The percentage of senior women in Britain’s boardrooms has risen marginally from 6% to 8% in the past decade, according to a survey of the FTSE top 100 companies.
The 2% increase in the number of women holding influential non-executive positions, such as senior independent director and chairperson, was revealed in the study by Cranfield School of Management. There are only six female CEOs in the FTSE top 100 – down from seven after Moya Greene stood down as the Royal Mail’s chief executive.
Gender diversity study
These figures are reflected in the statistics for the meetings and events industry, which has a long way to go in terms of gender diversity. A study by Bizzabo analysed meetings and conferences in 23 different countries all over the world, looking at more than 60,000 event speakers over a five-year period.
More than two-thirds of the speakers were male, according to the Gender Diversity and Inclusion Report.
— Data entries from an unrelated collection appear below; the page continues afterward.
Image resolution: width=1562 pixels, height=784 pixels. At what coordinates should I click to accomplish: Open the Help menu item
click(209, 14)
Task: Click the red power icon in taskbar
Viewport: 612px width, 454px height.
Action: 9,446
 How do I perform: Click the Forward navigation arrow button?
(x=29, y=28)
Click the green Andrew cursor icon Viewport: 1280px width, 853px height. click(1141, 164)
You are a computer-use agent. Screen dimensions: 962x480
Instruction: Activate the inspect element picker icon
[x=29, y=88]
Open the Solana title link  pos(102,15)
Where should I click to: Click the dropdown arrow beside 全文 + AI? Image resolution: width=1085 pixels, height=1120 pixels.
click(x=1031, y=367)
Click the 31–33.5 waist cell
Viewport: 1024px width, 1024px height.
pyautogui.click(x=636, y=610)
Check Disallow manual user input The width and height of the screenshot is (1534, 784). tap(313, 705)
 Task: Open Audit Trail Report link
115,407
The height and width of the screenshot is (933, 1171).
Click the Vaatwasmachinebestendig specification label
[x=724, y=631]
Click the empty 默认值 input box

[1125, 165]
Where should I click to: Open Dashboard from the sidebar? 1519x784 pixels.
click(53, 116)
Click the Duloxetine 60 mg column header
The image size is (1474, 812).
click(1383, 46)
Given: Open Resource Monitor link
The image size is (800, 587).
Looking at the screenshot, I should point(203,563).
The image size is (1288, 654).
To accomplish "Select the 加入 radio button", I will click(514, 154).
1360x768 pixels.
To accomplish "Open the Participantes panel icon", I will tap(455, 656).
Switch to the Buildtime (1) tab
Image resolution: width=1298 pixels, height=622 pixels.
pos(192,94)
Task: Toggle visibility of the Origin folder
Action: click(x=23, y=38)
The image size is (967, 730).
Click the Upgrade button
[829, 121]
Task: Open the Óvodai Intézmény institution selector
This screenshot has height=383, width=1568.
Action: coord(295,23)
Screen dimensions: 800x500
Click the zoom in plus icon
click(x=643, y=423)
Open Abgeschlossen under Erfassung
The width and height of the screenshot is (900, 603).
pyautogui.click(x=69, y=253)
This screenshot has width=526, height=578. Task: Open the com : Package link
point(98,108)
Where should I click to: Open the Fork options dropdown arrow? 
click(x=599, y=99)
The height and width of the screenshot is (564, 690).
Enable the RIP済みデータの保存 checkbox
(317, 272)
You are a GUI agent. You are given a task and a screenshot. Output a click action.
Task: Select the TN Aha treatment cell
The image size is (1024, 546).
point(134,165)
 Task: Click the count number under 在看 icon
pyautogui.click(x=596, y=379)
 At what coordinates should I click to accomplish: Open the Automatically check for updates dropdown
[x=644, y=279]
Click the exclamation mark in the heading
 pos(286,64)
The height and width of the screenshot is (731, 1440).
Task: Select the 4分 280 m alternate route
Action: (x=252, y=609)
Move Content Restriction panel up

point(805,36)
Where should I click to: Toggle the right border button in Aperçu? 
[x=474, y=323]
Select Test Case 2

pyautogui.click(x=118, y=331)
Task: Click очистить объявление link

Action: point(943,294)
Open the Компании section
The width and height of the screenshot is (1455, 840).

Breaking down the statistics into countries, Kenya had the best record, with 42% of event speakers being female.
In the United States, only 35% of its speakers were female. The United Kingdom had one of the worst records: 75% of conference speakers were male and only 25% female. The country with the worst gender diversity record was Poland, where 90% of its event speakers were male.
Across different sectors, technology events have an even worse record when it comes to a lack of female speakers. At events focused on IT services, only 20% of speakers were female. The figures were pretty much the same at internet conferences, where 21% of the speakers were women.
The most diverse sector was higher education, where 44% of event speakers were female. The least diverse industry was telecommunications, where a massive 84% of speakers were male.
The findings beg the question as to why women are so under-represented at conferences and meetings. These are places where new and innovative ideas are formed and networking relationships begin – and a vital step on the career ladder.
In the case of tech events, the industry seems to be lagging behind significantly in terms of gender balance. These conferences seem to overlook women in a more significant way than the industry as a whole. As well as lacking female speakers, they sometimes actively alienate women.
Annual trade event the Consumer Electronics Show has continued the practice of “booth babes” for decades. Models are hired by exhibitors simply to stand next to the exhibits, looking attractive and drawing attention to the products. They are often scantily-clad.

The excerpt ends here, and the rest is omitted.